Throughout this unit students have become familiar with the concepts of work, mechanical energies, and energy conservation. So, today's goal is to expand students' understanding of energy to include the energy transformation within a spring (HS-PS3-1). After a brief demo, students will watch a video on the concept of elastic potential energy (SP8). To evidence their learning, students will then create concept maps and work through some practice problems (SP5).
The introductory demo requires a mass with a hanging spring.
To give students an opportunity to visualize what today's lesson is all about, I start the lesson off with a demo that shows the energy transformation of a mass-spring system. Before the class enters the room, I have a spring suspended from a ring stand, with a mass on the table next to it, at the front of the room.
Before I show the students anything, I ask them to contribute the definition of gravitational potential energy. I take volunteers to answer the question, and I allow students to contribute until we get the proper definition. After the class has recalled that gravitational potential energy is dependent on mass, height, and gravity, I ask students to contribute what they think spring (aka elastic) potential energy will be dependent upon. I make a list of these contributions on the whiteboard at the front of the room so that we can refer back to them after the demo.
At this point, I call a volunteer forward to hang the mass on the end of the spring. Once she hangs the mass on the spring, the spring obviously stretches downward and should oscillate after the mass is released. As the mass is oscillating, I ask the students to take a second look at our list on the whiteboard and think about which of our contributions accurately describe the potential energy of the system. I give them just a few moments to sit quietly, observe the mass-spring system, and internalize the list.

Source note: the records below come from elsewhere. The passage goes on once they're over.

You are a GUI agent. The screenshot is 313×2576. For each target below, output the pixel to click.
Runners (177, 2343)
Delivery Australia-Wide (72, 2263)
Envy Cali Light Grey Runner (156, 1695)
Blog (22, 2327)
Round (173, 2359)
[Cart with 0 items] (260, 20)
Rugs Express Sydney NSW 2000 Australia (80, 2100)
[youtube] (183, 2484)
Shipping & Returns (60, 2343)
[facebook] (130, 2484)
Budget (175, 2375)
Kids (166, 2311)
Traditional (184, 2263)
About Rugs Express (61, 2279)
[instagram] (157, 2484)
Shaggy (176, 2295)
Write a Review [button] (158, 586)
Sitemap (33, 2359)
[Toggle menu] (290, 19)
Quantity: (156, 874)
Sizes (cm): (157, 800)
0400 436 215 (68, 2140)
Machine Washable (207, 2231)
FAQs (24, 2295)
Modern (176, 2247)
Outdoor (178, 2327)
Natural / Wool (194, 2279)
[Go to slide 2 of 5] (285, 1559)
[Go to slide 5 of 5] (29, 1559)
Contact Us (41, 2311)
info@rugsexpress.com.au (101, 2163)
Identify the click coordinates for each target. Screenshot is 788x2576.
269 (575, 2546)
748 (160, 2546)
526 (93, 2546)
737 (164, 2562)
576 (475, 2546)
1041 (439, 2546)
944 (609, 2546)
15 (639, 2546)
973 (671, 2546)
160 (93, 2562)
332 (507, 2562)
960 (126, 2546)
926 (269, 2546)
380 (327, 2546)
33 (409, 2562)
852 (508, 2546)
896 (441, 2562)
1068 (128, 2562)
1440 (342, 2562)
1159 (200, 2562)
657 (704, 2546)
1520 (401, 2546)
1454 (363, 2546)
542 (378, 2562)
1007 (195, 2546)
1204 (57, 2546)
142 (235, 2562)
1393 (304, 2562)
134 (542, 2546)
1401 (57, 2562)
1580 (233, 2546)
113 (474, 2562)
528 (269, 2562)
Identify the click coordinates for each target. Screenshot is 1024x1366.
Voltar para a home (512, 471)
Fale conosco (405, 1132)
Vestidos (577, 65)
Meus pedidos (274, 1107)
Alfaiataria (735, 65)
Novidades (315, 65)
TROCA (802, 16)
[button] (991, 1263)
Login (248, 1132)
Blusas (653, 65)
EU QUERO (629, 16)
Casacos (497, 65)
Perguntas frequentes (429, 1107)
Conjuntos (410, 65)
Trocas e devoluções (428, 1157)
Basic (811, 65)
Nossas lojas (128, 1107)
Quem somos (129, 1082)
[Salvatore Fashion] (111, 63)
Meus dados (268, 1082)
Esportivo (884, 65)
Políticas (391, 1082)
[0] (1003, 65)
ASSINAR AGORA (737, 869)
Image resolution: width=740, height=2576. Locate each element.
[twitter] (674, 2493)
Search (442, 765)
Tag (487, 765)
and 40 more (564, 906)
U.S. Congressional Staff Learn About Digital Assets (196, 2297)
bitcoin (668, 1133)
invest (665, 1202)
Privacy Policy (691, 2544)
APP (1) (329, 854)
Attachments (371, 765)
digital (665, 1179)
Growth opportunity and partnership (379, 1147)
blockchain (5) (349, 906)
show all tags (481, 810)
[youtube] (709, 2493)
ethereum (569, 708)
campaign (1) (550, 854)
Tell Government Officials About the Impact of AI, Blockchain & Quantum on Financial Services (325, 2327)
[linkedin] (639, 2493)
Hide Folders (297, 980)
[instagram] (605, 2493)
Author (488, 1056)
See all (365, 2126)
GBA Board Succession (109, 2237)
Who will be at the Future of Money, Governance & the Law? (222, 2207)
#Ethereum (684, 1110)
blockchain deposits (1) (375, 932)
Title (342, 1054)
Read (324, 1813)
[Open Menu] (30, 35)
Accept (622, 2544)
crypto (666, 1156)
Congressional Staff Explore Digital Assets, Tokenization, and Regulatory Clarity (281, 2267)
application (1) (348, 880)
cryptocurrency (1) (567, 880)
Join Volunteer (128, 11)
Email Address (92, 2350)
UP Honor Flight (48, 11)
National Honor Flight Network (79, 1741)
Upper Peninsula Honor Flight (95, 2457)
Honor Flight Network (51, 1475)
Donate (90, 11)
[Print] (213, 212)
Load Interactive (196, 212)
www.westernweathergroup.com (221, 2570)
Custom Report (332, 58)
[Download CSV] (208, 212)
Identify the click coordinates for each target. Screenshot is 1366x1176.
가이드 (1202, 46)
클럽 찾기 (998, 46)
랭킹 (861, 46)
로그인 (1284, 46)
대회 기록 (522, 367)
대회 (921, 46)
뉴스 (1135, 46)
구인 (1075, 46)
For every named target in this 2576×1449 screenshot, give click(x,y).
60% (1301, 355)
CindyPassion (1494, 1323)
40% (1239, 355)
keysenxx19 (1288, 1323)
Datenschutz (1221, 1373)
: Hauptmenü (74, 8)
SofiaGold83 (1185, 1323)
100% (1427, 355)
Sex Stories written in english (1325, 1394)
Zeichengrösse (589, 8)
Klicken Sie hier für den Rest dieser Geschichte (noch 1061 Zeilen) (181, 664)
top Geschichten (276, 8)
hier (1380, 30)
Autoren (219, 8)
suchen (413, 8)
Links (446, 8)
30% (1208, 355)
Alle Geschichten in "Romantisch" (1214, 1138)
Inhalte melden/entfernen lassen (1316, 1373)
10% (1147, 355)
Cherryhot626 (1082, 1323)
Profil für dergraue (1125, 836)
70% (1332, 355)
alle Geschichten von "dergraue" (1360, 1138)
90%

After approximately 90 seconds of sitting quietly, I ask students which items from our list are evident in the demo. I circle these items (students chose mass, height, and the potential energy equation) and leave the entire list up on the board so students can check if they are right as we move into the next activity.
Because there are so many great resources on the internet and I had an introduction that was teacher-led, I've decided to use this Khan Academy video to present how potential energy is stored in a spring. Before I start the video I make sure my expectations are clear. Students need to be sitting quietly, listening and watching the video, and taking notes on meaningful material. To me, meaningful material includes any reference to previously learned concepts, equations, vocabulary, and examples. I am telling my students these expectations as I'm on my way to start the video.
As we watch the video I pause it in several places to give my students an opportunity to process and internalize this new information. I use a discussion guide to remind me where to stop and what important material or questions I want to share with the students. When I pause the video I'm somewhat flexible in our discussions, meaning if a student has questions or needs further explanation I take the time to do that. I always write down any equations on the front board so that students are sure they have copied them properly.
After the video is over, I give each student a sheet of blank, white, 8.5" x 11" paper and explain the directions for concept mapping. My students have all done concept maps before in this class, so I provide students a simple model on the front board. I want students to put energy at the center of their map, so the students need to fill in as many off-shoots as they feel are necessary. My blank model that I draw on the board looks something like this.
I make sure each student grasps the concept map idea by checking for understanding. I ask "Does everyone get this?" and then pause for about three seconds. If someone has questions I address them, but otherwise we move on. This means it's time for students to work and create their own maps! I keep the learning environment quiet for this activity, otherwise I've found that the students are less authentic about sharing their own thoughts. Students get about five minutes to work on their individual maps before I collect the maps. Collecting these maps allows me to ensure they included the concepts of kinetic energy, gravitational potential energy, elastic potential energy, work, and conservation of energy.
My students often work through the concept map activity at different paces, so the end of class today will not have a group closure session. Instead, as students turn in their completed maps, they pick up a copy of the spring homework. The goal of this homework is to offer a summative assessment on students' understanding of energy transformations involving springs. It is to be completed by each individual student on a separate sheet of paper. I collect the assignment at the next class period and grade it for accuracy.
As students finish the concept map activity, they may begin to work collaboratively on the homework. I walk around during this work time so that I can answer any questions and ensure that students are on task. My expectation, set at the start of the year so that students are aware of it, is that students productively work until the bell rings.